Miriama Rauhihi-Ness (née Rauhihi; 15 July 1951 – 15 March 2021), also known as Ama Ness, was a New Zealand Māori activist and social worker. She was one of the organisers of the 1975 Māori land march. In 1972, she helped lodge a Māori language petition, eventually culminating in Māori becoming an official language of New Zealand in 1987. She brought the Pacific community of New Zealand together, fighting for the rights of Māori and Pasifika alike.

== Early life ==
Rauhihi was born on 15 July 1951, and was raised in Shannon. Of Māori descent, she affiliated to Ngāti Raukawa ki te Tonga. At age 18, she moved to Ponsonby in Auckland, where she worked in a sewing factory and observed unfair working conditions. Rauhihi was elected union representative, and within six months had organised a strike over unfair working conditions for Pasifika workers.

== Polynesian Panthers ==
Rauhihi joined the Polynesian Panthers in 1971. In 1972, she held the portfolio for culture in the male-dominated Panthers, which had chauvinistic members; as a result she began organising gender equality workshops for the Panthers and men in the community to target cultural bias and violence against women.

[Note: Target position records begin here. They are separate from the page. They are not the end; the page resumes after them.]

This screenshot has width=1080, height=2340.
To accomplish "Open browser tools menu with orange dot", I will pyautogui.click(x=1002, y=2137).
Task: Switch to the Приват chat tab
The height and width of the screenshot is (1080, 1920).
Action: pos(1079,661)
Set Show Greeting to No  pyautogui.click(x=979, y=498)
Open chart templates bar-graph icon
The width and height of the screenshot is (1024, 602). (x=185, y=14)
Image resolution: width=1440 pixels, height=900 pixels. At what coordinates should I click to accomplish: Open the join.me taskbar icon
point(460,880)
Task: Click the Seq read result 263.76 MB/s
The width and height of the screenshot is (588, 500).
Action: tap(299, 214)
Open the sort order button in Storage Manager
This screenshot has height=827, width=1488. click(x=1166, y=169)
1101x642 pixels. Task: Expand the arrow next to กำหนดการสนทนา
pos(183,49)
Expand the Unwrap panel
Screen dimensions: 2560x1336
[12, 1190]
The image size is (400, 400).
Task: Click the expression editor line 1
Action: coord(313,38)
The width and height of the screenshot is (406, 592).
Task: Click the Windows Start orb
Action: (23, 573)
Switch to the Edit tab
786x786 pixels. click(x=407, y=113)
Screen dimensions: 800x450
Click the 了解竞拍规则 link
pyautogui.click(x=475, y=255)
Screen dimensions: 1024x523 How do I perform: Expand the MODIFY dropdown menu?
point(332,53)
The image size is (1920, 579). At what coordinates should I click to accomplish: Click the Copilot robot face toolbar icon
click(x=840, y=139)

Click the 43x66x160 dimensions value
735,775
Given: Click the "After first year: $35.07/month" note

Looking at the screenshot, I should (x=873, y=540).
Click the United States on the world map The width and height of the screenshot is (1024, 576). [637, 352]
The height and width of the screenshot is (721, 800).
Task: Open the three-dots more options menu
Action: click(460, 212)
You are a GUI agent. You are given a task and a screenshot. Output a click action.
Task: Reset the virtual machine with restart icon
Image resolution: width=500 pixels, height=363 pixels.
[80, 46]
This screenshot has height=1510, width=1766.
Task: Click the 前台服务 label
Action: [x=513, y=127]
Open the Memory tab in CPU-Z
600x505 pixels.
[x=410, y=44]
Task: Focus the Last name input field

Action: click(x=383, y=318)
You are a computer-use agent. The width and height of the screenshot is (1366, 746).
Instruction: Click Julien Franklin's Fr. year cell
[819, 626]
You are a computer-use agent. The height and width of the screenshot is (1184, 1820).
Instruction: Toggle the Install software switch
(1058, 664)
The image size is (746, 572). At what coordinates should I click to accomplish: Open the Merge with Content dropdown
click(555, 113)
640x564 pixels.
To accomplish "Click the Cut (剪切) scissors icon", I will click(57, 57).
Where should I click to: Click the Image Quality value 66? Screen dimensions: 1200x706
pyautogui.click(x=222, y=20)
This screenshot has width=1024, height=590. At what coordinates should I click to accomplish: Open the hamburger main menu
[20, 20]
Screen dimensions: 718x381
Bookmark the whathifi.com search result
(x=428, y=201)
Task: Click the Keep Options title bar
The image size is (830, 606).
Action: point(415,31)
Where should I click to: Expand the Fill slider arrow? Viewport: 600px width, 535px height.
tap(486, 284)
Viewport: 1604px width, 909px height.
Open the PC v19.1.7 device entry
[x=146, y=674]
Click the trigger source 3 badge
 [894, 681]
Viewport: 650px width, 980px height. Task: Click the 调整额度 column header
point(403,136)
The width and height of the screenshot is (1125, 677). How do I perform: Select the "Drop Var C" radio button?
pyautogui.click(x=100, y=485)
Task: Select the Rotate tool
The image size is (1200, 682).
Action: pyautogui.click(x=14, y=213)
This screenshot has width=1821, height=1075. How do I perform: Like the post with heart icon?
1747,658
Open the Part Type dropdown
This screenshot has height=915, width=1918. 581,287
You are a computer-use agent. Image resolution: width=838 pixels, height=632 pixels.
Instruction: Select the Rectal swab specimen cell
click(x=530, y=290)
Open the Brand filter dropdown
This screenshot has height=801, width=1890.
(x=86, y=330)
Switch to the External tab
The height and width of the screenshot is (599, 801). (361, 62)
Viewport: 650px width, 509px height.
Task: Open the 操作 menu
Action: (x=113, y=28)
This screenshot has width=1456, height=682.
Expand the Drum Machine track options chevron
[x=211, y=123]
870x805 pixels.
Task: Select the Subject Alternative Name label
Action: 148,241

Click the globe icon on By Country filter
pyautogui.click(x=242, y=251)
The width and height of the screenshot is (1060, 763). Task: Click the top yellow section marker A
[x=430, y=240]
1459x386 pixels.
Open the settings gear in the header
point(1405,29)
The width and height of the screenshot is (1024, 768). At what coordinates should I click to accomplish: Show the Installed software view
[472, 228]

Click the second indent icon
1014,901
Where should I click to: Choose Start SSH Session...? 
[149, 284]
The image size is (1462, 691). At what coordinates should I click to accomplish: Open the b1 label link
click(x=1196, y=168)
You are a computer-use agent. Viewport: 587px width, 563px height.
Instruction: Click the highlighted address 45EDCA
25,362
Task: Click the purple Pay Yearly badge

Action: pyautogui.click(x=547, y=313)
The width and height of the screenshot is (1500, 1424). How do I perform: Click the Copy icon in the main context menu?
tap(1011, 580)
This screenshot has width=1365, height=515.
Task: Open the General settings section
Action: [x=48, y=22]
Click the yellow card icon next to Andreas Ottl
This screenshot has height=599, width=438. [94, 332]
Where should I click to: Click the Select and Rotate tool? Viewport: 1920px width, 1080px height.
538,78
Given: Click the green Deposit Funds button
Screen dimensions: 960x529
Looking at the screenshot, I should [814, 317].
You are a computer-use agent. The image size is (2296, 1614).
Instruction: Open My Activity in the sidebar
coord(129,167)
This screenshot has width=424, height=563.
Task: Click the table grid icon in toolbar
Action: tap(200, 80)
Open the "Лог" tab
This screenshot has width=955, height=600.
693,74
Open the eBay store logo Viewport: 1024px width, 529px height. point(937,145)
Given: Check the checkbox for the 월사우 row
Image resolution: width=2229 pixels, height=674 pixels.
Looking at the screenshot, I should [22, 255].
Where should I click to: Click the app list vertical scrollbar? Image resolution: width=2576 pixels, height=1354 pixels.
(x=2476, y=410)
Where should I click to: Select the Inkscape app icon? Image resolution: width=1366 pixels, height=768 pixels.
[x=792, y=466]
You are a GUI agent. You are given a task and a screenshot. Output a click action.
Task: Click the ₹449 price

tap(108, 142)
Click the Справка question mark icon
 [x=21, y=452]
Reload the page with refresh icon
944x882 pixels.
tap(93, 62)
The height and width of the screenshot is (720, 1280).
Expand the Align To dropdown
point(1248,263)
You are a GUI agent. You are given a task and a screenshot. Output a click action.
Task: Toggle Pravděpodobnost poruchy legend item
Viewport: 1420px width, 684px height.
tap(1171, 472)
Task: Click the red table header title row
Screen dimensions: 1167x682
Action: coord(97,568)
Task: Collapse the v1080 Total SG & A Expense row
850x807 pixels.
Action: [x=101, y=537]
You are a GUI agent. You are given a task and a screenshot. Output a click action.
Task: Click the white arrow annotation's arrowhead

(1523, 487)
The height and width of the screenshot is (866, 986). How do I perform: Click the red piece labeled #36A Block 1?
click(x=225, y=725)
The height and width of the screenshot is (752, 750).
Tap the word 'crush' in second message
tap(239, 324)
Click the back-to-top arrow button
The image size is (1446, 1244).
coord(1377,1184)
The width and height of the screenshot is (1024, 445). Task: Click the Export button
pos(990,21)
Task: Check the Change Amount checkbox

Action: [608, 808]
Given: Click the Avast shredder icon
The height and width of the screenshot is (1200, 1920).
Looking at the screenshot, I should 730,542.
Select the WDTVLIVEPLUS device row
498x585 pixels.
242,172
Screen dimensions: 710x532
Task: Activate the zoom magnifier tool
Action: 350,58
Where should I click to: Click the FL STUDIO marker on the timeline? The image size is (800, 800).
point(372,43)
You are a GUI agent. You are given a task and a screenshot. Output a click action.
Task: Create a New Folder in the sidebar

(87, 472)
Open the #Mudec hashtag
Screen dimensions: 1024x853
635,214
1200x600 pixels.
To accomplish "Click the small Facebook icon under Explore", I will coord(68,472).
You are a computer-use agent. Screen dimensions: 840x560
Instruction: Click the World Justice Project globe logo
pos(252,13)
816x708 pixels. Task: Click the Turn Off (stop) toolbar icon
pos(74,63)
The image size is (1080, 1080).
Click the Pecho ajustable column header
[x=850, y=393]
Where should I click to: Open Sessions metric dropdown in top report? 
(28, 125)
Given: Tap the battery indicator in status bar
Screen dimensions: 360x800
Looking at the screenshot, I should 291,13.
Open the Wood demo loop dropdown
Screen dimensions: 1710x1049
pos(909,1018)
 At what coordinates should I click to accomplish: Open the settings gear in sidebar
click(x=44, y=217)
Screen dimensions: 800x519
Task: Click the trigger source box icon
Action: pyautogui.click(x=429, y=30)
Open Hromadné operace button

In the wake of the strike organised in Ponsonby, she was asked to join the Polynesian Panthers as their first full-time community worker in 1973. Her work in the Panthers primarily involved running the Panther's headquarters, and filtering calls of those needing help, but she also participated in frontline work.

Rauhihi-Ness' participation in the 1975 Māori land march, led by Dame Whina Cooper, is considered pivotal, as she was responsible for organising the logistics of the march and for involving the Panthers. Notably, the march rested at her marae, Poutu Marae in Shannon.

In the aftermath of the 1976 police shooting of Daniel Houpapa, Rauhihi-Ness rallied the Panthers to march to Taumarunui in protest. She also strongly supported the Bastion Point occupation of 1977–1978. During the 1981 Springbok Tour she worked as a marshal, organising opposition to the tour. Although the Panthers disbanded after the Springbok Tour, Rauhihi-Ness continued her community work until her death.

== Other work ==
Rauhihi-Ness was part of the 1973 Māori delegation to China alongside names such as Hone Tuwhare, and Tāme Iti, which studied Chinese minority groups. She also joined Ngā Tamatoa, a Māori activist group similar to the Polynesian Panthers, and contributed towards making the Māori language an official language of New Zealand through her involvement in a petition that amassed over 30,000 signatures.

== Personal life ==
Rauhihi married musician Tigilau Ness, whom she had met during her time with the Polynesian Panthers, and gave birth to musician Che Fu. The couple later separated. Rauhihi-Ness died on 15 March 2021 from cancer at the age of 69, having been diagnosed only weeks earlier. She was buried at Waikumete Cemetery, Auckland.